THE accession of David to power effected important changes in the social and political condition of the Hebrews. The new monarch was not only a pious man, at all times ready to sing the praises of Jehovah, but also a practical statesman, who detected in political success many other elements besides the miraculous. Whilst, therefore, conciliating priests and prophets with diplomatic tact, he conducted his administration in harmony with the ordinary rules of political expediency, and directed special attention to the arts of military organisation, which have exercised a more important influence on the rise and fall of empires than the prayers of priests or the curses of prophets-but with what results for the Hebrew people?

▶ [RECORD EXCERPTS]:

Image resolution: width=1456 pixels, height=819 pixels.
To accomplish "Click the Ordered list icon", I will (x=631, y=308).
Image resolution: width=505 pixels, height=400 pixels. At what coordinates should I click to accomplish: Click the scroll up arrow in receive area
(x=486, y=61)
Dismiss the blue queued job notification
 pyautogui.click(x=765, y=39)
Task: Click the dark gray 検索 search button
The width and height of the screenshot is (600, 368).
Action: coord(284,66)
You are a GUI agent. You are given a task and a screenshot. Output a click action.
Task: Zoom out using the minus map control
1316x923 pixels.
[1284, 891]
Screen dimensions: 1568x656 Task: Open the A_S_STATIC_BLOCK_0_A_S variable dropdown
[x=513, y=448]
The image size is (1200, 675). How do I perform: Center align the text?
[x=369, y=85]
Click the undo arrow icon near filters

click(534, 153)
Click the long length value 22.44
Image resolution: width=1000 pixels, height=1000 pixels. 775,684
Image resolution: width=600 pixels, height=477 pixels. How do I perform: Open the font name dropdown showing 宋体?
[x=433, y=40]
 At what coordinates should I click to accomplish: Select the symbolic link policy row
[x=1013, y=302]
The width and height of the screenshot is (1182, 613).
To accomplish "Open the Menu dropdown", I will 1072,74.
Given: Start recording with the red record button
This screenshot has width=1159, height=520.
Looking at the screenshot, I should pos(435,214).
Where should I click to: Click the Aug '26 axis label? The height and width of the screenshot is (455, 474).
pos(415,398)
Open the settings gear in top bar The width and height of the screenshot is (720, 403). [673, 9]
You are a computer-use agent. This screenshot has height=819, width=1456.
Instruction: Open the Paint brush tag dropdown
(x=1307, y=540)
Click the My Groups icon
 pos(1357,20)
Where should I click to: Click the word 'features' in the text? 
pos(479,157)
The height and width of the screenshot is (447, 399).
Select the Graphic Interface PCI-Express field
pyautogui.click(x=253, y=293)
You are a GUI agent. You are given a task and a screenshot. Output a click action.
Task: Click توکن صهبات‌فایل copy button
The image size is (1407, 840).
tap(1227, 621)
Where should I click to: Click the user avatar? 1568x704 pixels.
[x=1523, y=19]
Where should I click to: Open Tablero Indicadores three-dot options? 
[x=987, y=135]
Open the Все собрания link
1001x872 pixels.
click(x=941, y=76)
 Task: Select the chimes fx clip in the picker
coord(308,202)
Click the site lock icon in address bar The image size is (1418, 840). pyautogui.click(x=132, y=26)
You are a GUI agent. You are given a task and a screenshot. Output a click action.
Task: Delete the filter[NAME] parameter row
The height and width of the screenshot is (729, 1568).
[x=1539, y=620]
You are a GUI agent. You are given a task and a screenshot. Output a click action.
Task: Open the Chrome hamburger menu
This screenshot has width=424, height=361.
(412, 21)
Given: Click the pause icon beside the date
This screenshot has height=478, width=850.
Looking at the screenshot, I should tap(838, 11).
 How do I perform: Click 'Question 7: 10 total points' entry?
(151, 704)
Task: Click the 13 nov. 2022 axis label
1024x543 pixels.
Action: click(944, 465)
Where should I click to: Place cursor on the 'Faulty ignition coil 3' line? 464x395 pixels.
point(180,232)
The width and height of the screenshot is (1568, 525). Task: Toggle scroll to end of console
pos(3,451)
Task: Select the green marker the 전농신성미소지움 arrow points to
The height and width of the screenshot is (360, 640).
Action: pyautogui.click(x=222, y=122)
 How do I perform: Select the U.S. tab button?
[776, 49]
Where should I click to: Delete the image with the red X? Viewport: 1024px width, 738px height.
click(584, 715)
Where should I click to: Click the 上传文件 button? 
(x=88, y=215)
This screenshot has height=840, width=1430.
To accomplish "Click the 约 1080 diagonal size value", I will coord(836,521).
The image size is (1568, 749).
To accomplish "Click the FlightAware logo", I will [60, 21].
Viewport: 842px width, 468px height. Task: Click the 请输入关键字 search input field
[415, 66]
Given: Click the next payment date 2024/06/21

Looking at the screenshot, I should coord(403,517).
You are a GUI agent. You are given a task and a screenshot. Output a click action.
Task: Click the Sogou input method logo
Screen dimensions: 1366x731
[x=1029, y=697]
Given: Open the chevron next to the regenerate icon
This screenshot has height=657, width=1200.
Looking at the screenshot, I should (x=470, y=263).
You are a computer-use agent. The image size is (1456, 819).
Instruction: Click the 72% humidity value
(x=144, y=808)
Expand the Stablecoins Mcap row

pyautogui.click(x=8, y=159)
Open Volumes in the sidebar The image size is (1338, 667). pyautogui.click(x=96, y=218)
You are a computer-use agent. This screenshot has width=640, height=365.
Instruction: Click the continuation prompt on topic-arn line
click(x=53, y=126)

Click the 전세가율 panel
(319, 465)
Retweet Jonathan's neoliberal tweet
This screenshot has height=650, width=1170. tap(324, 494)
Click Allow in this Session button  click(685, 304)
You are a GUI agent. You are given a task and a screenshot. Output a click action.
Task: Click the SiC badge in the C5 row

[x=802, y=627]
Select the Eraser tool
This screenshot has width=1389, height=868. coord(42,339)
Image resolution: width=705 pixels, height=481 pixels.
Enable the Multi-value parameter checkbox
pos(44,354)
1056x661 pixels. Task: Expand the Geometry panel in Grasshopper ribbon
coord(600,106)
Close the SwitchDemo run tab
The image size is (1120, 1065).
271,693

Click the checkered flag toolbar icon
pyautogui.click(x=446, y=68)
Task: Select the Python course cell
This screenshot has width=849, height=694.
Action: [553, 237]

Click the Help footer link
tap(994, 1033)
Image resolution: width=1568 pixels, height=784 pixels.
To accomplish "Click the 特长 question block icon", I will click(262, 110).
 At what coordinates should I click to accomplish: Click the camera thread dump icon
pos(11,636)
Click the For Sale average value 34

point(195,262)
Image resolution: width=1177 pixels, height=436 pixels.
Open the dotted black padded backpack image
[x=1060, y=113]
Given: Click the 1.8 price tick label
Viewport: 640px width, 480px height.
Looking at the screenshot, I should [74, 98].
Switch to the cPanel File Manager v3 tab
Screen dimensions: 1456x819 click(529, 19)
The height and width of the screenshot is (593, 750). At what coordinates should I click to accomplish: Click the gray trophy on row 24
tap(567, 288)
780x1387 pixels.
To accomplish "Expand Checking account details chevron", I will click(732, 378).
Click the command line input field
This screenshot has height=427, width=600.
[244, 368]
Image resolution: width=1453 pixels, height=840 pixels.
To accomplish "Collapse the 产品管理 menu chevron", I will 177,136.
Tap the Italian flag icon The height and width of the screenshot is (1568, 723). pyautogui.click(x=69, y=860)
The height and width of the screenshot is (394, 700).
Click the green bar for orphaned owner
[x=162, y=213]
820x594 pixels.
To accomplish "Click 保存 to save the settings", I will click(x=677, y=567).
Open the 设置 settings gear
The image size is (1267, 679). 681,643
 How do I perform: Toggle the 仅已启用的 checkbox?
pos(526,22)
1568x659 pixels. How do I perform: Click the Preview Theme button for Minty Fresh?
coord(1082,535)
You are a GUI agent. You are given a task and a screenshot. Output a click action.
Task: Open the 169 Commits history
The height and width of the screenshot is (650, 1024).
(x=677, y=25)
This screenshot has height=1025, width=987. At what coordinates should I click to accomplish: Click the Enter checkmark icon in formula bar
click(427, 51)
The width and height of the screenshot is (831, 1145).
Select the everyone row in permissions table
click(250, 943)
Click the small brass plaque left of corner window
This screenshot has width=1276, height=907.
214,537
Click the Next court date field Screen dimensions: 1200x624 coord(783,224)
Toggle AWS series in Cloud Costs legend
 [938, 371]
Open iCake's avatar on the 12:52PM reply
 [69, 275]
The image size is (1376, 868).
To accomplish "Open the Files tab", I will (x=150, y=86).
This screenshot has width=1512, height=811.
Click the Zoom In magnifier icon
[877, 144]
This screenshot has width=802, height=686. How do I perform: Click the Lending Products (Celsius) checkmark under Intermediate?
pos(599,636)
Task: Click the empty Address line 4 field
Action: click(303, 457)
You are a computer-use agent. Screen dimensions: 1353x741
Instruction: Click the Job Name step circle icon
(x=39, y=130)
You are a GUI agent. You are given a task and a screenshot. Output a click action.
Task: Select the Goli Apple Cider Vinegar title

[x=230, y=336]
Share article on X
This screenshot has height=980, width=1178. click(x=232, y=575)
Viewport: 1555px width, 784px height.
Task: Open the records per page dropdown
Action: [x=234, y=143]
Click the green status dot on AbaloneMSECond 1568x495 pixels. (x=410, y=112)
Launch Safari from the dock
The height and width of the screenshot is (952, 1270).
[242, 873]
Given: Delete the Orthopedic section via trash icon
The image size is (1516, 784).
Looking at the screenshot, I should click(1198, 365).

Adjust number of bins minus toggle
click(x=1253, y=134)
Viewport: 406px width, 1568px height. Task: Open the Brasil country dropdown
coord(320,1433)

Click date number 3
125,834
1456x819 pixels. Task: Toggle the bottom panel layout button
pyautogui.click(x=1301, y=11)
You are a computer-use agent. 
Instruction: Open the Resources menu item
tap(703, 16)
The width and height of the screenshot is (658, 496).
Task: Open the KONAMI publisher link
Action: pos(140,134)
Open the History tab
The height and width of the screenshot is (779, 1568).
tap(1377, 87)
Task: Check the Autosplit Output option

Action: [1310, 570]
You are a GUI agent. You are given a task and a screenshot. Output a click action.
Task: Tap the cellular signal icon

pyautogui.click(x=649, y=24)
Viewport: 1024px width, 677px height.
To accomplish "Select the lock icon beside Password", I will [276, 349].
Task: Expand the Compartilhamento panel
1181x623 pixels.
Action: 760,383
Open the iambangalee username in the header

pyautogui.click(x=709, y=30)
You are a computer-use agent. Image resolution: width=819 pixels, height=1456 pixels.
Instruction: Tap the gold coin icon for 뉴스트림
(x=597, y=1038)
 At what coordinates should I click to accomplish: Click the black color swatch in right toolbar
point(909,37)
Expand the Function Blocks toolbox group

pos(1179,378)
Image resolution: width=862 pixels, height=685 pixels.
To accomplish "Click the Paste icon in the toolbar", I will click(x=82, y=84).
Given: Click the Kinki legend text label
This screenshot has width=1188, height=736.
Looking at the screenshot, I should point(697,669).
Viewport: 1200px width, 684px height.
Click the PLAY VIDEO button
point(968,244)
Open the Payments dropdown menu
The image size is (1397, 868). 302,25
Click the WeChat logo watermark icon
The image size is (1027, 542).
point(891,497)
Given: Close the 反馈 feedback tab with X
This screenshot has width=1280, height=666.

▶ [STATED EXERCISE]:
In the passage on David's accession to power, what did the new monarch direct special attention to?

▶ [COMPLETE RESPONSE]:
The arts of military organisation.